I don’t want no evergreens,
All I want is a bowl of butter beans.”
Three weeks ago I was deep in the marsh at first light. At that time of day you hear and see many strange things in the marsh: a bull gator calling for his mate, a frog dropping off a cypress knee into the water, the cry of a nutria that sounds like the scream of a hysterical woman. The fog hangs so thick on the dead water and between the tree trunks that you can lose your hand in it. But I know what I saw that morning, and I know what happened, too, and I feel no need to tell a psychologist about it. I was picking up the trotline that I had strung through the trees the night before, and just as it started to rain through the canopy overhead, Annie and my father walked through the mist and stood on a sandspit right by the bow of my pirogue.
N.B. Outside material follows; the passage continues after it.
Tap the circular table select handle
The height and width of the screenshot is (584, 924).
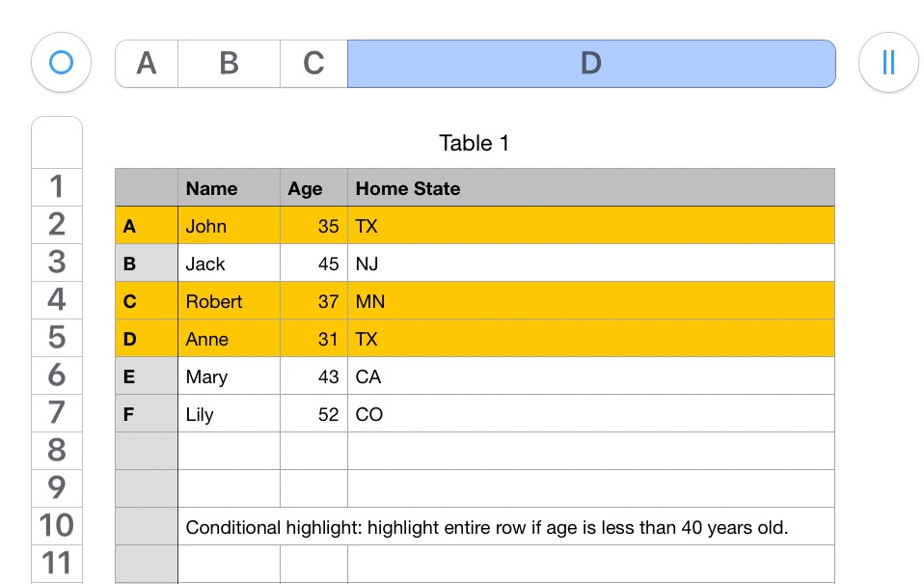61,64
She was barefoot and wore a white evening gown, and she had strung together a necklace of purple four-o’clocks around her throat.
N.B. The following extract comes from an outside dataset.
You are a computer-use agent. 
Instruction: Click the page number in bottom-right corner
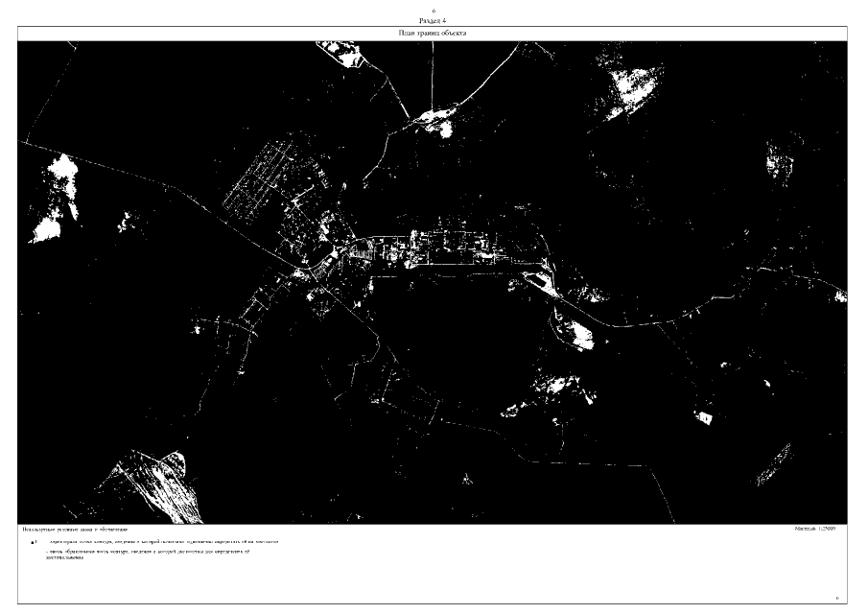837,598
“It’s good-bye for real this time, Dave. It’s been special,” she said, then waded into the water, her dress billowing around her. She kissed me on the eyes and mouth, as perhaps my mother would have.
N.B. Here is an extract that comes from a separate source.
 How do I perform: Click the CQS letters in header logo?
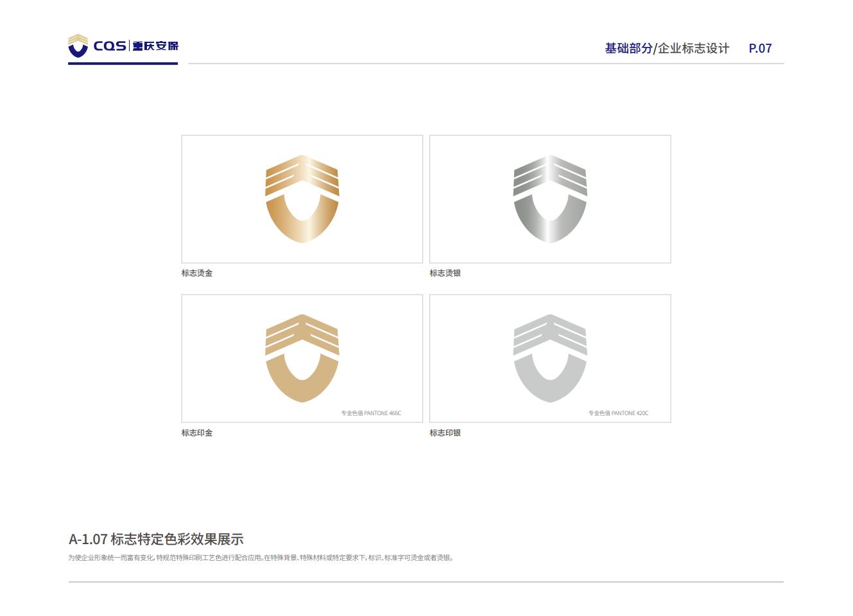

My father’s tin hat was at an angle on his head, and he grinned with a matchstick in the corner of his mouth and held up one of his thumbs and winked. Then they walked deeper into the marsh, and the fog became so white and thick and cold that I had to reach out with the paddle and knock against the hard wood of a cypress to know where I was.
Neither sleep nor late-night thunderstorms bring them back now, and I rise each day into the sunlight that breaks through the pecan trees in my front yard. But sometimes at dusk, when the farmers burn the sugarcane stubble off their fields and the cinders and smoke lift in the wind and settle on the bayou, when red leaves float in piles past my dock and the air is cold and bittersweet with the smell of burnt sugar, I think of Indians and water people, of voices that can speak through the rain and tease us into yesterday, and in that moment I scoop Alafair up on my shoulders and we gallop down the road through the oaks like horse and rider toward my house, where Batist is barbecuing gaspagoo on the gallery and paper jack-o-lanterns are taped to the lighted windows, and the dragons become as stuffed toys, abandoned and ignored, like the shadows of the heart that one fine morning have gone with the season.